Essays on my latest book, The Blue Box, a family history centered around three women from three generations spanning the Civil War through the Jazz Age.
This cliché has governed perceptions for far too long—especially on Broadway!—and led to the disconcerting experience of middle-aged, or even old, women complaining about their mothers, who have been in the ground for decades.
I beg to differ, using my mother, Mary Caperton Bingham, as my argument.
Her college materials and her letters to the man who would become my father, during a prolonged, and for her painful, four year courtship, form the basis of the last third of my next book, coming out in August from Sarabande Books, The Blue Box: Three Lives in Letters. Check out the early reviews.
She was, as they used to say and probably do say somewhere, “Too smart for her own good,” the fourth in a family of seven children, six of them girls who would become her rivals and her mentors and eventually some of her closest friends (but this only toward the end of their lives, when two were already dead).
Too smart, etc., meant that she was not satisfied with the genteel, restricted education offered at Miss Jenny’s, a superior finishing school in Richmond, Virginia.
Having drawn all she could from that source, desperate to go to college, for which she would have to have a scholarship (none of the women in her family had ever dreamed of college), she “dropped out” in the most literal sense, leaving not only school but her mother’s crowded household to go as a sort of nonpaying border to an exceptionally gifted playwright and producer from New York, whose influence would be supreme.
This was Mary’s first action of finely-tuned rebellion, rebellion that had a goal in mind; her mother, who was distracted by financial and family problems, seemed hardly to notice.
The tutoring, formal and informal, that Mary received when she was eighteen and nineteen led to her acceptance at Radcliffe College, on scholarship; this was a special stipend for girls who came from outposts further than sixty miles from Boston where the college was situated.So of course she was probably one of the few southern girls in the class of 1928, which would not have deterred her; she felt no allegiance to the south, which at this point in her life represented only limited opportunities.
She loved Greek, Latin and theatre in that order, and started off with high marks and the commendations of her professors; some of their notes on her essays read like love letters—notes no contemporary professor would dare to write.

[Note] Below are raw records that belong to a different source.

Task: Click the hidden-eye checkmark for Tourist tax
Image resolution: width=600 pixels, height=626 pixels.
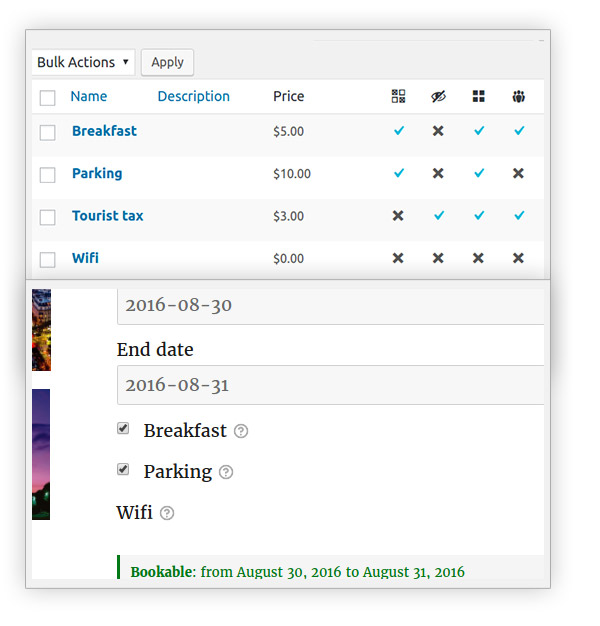Action: pyautogui.click(x=439, y=216)
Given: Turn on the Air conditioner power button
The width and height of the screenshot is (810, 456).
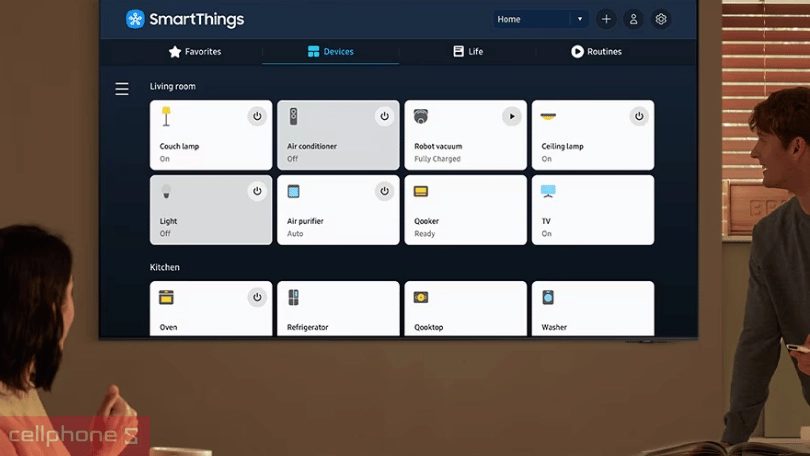Looking at the screenshot, I should pyautogui.click(x=384, y=117).
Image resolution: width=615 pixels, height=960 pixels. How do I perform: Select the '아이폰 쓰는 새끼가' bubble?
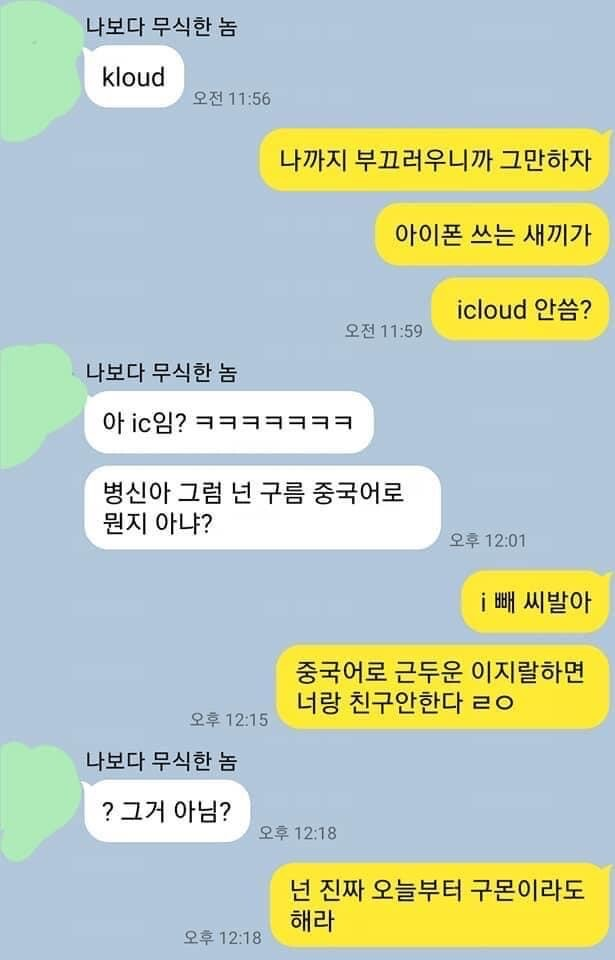coord(493,235)
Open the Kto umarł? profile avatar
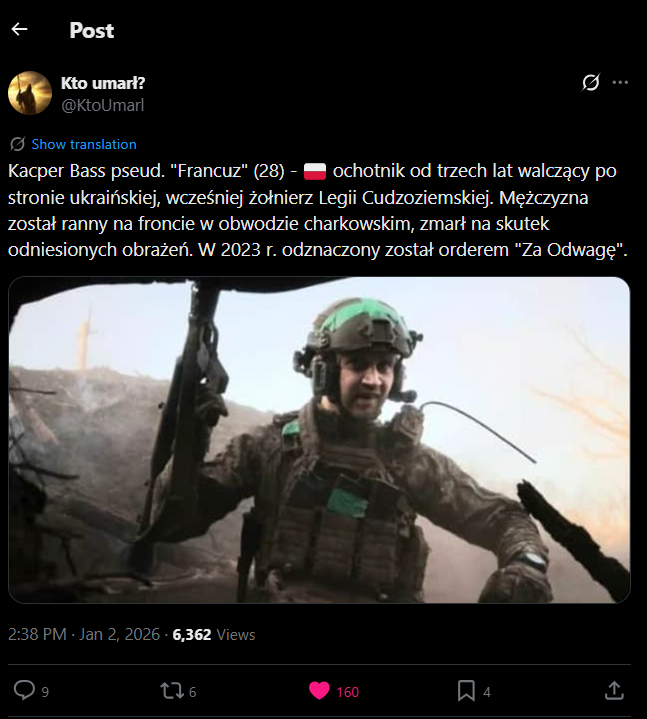 click(30, 93)
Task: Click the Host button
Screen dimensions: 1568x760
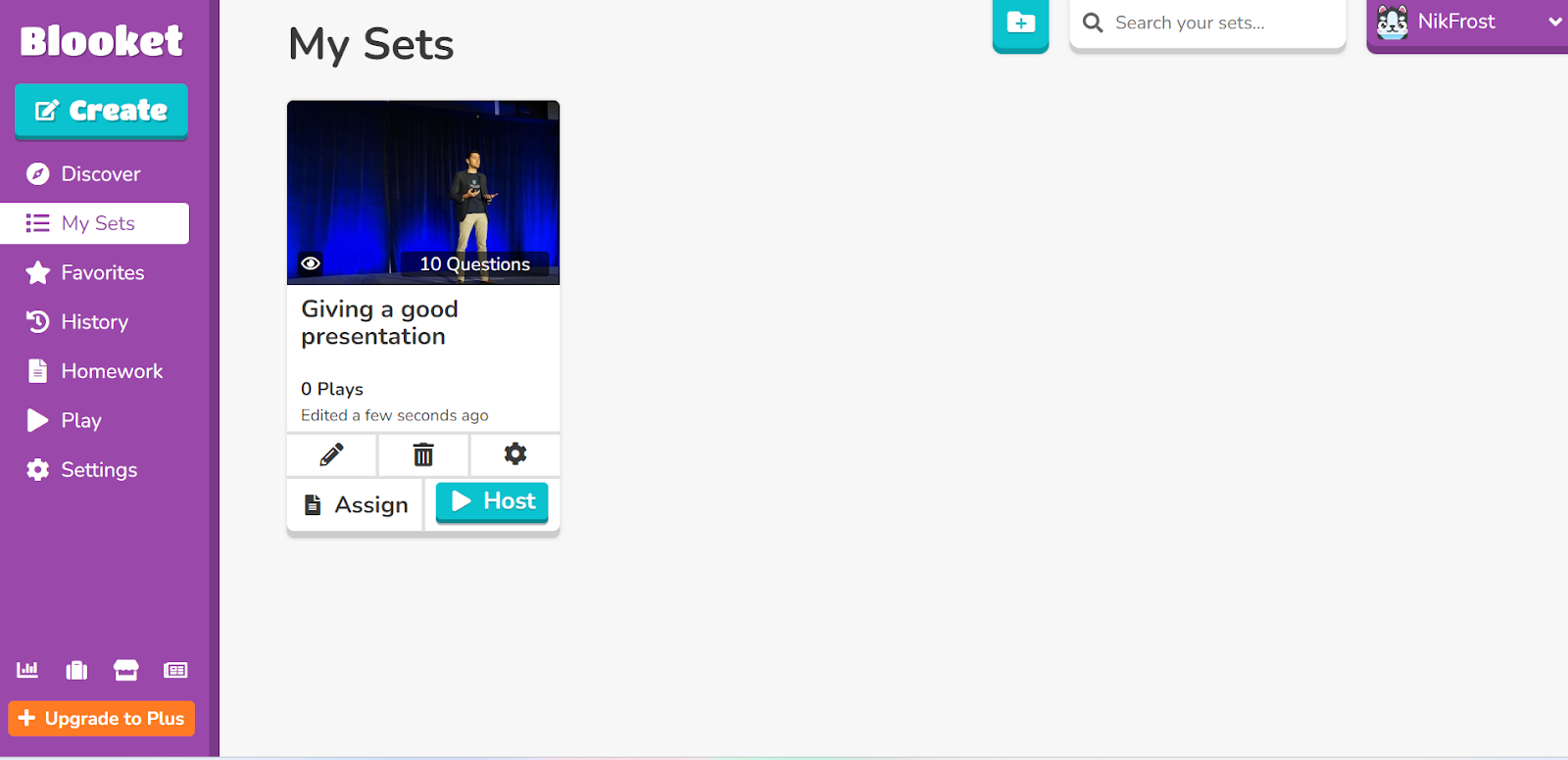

But then, like so many others, she fell in love. That in itself might not have stopped this small, blond dynamo who was always marching forward into her life.

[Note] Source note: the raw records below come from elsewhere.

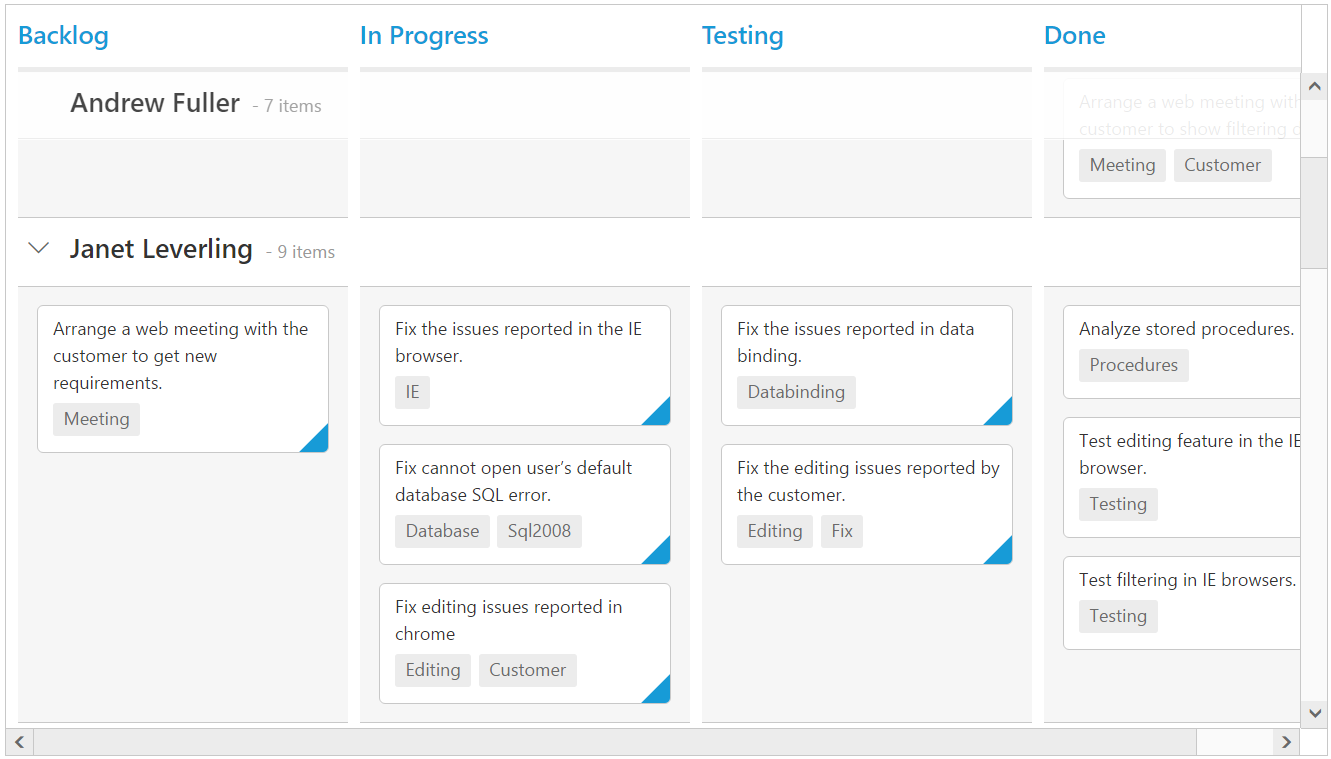Click the Sql2008 tag
The image size is (1331, 759).
click(539, 531)
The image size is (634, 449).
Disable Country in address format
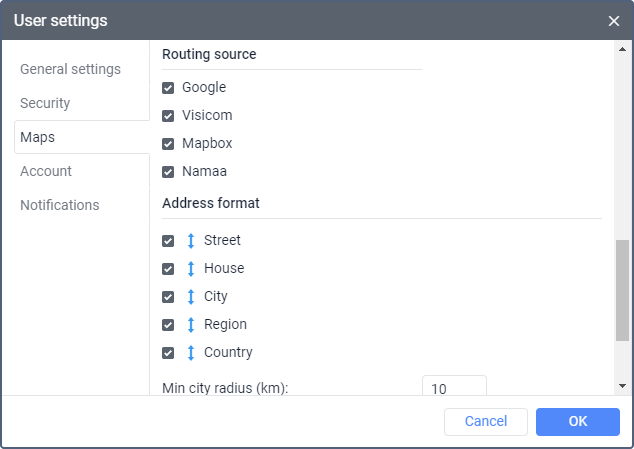(168, 353)
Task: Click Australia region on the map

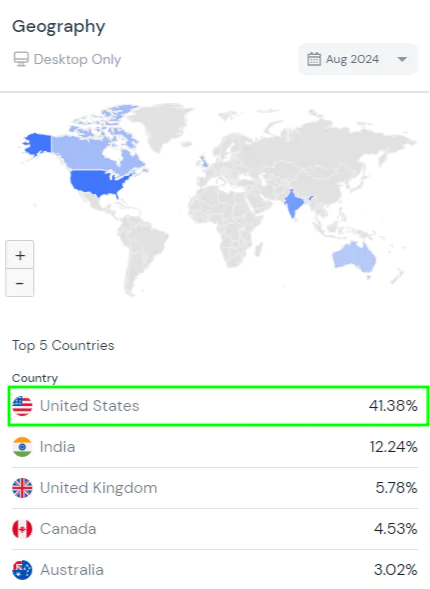Action: [x=354, y=258]
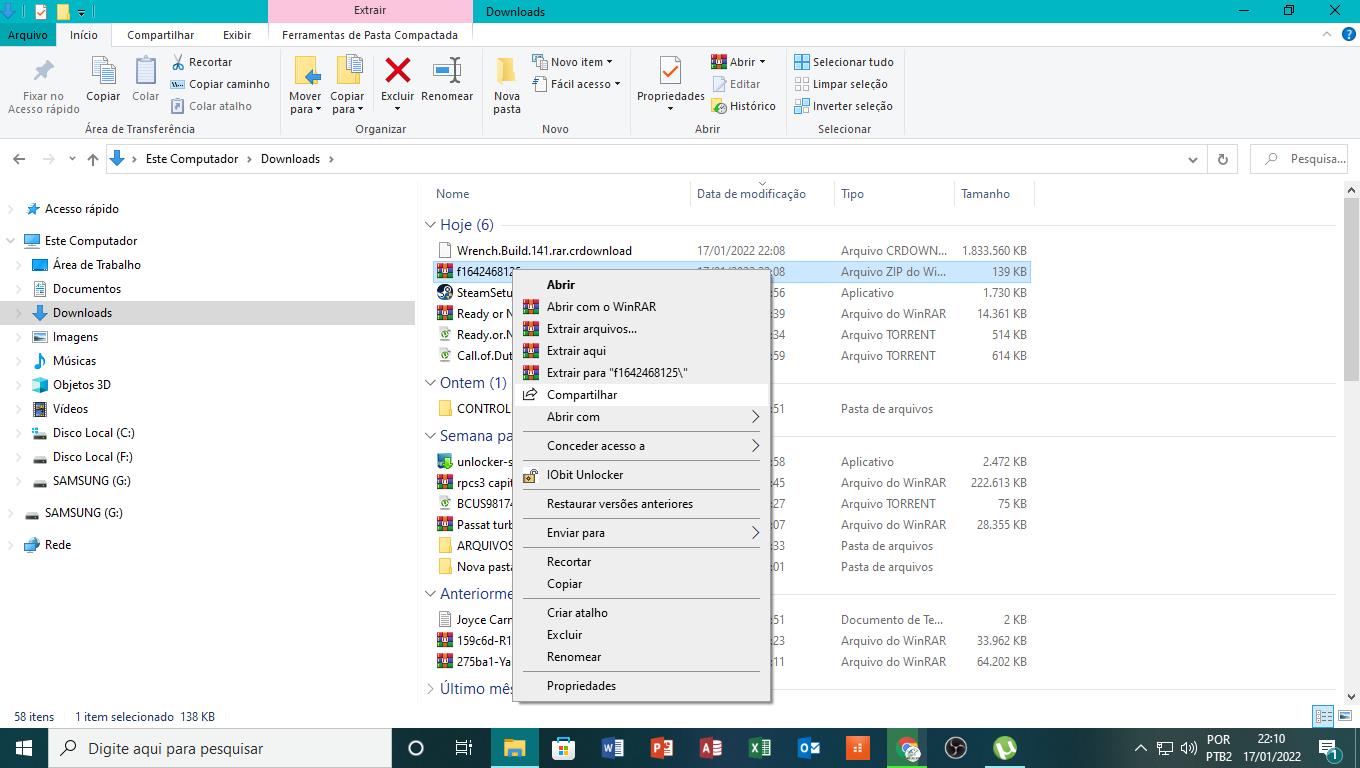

But he, the man who would become my father, was temperamentally unavailable, too handsome, too rich and too free to imagine marriage, and she had to disguise what was really a four-year pursuit with endless patience and endless waiting—and of course her course work suffered, so that she graduated with a less elevated degree than he did.
And gave up the opportunity to become a classics scholar and a university professor—at a time when there was barely a handful of women in the halls of academe—in order to leave the American University in Athens, to which she had received a noted fellowship, the first of only two women…
Left that to wait another year, working at a publisher in Boston, while her flyaway beau (as she would have called him; she made it clear to a granddaughter that there was no sexual misbehavior) came and went from Kentucky, with carloads of bootleg whiskey and the admirable ability to amuse and upset everyone he encountered.
Finally she broke free and ran off to Paris, totally amazing him, and this, plus the accidental death of his closest male friend, caused an avowal that she could take as a proposal.
But it wasn’t, really, and she was on tenterhooks as she sailed back to New York to meet him at their favorite bar on Fifty-Second Street.
There he did propose, helped along by two bottles of champagne; he had, in fact, already decided to do it, writing his father several days before that although “The Judge,” as he was called, had never heard of Mary Caperton, Barry was going to marry her.
The secret was out; he had preserved it all those years to preserve his freedom.
They were married for the rest of his life, happily or not, who is to say? We five children saw a perfect façade, which did not crack until my father was on his deathbed, kept alive against his wishes and seething with rage.
At the end, he was her prize exhibit, in silk pajamas, propped up in bed, finally silenced by a coma.
Would Mary with her great intellect and fiery personality have spent a happier life in a university?
Probably not.
The life that fell in her lap when she married my father provided chances to speak out, to influence Democratic politics, and to become, after his death, a philanthropist. That life gave her a good deal more power.
All this I discovered when I read her papers in the Blue Box. Until then, I had known almost nothing of her history, but she remains for me a difficult and challenging example of what a woman of character who makes good choices can become.
And, as she used to say, I should learn to avoid “kicking against the pricks,” which I have not succeeded in doing.
James Voyles says
Isn’t it fascinating when we learn about our parents’ lives we understand, however incompletely, why they made the choices and behaved as they did. I can’t wait to read this book to understand better how your mother could be so smart, educated, capable, and yet so cruel, rigid, snobbish, and bigoted.